The iroko wood has either a light brown colour or a pale yellow one, both in the sapwood and the heartwood, and it eventually darkens to a golden or reddish flush, depending on the light over it.
The iroko wood has a straight grain although it tends to intertwine slightly, and its grain size varies from medium to coarse. It is a heavy wood, with a density of approximately 650 kg/m3.
The iroko wood is a very resistant hardwood to both putrefaction and the insect attack. It is also resistant to bending, compression and traction.

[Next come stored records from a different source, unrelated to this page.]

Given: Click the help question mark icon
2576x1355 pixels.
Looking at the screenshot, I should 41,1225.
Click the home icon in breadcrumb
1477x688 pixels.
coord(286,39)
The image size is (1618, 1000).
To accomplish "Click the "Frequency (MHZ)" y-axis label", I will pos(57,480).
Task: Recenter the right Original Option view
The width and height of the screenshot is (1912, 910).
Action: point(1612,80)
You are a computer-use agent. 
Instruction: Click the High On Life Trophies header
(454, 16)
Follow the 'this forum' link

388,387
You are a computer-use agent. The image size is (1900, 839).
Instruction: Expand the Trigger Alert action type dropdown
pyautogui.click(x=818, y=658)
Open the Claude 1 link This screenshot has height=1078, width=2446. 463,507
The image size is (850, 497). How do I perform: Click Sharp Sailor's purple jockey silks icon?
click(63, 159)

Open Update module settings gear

Working with iroko wood may present some drawbacks if we consider that the material contains some calcareous residues which may cause some abrasiveness on the skin, so it is advisable to use mask and protection when sawing or planning the material, especially. The tannins in the resin may hinder the drying of the oxidant varnishes applied and the casein glues sizing, while the screwing can be nailed without any problem. The sapwood of the iroko wood is impregnable, but the heartwood does not have this property.
Since this is such a tough timber, the iroko wood is especially used for posters and woodcarvings exposed to the weather. It is also used for outdoor constructions, such as pallets, carpentry, structures, decorative plates, parks and gardens furniture, woodwork and shipbuilding, stairs, doors, paneling, friezes, floorboards, baseboards and several different moldings.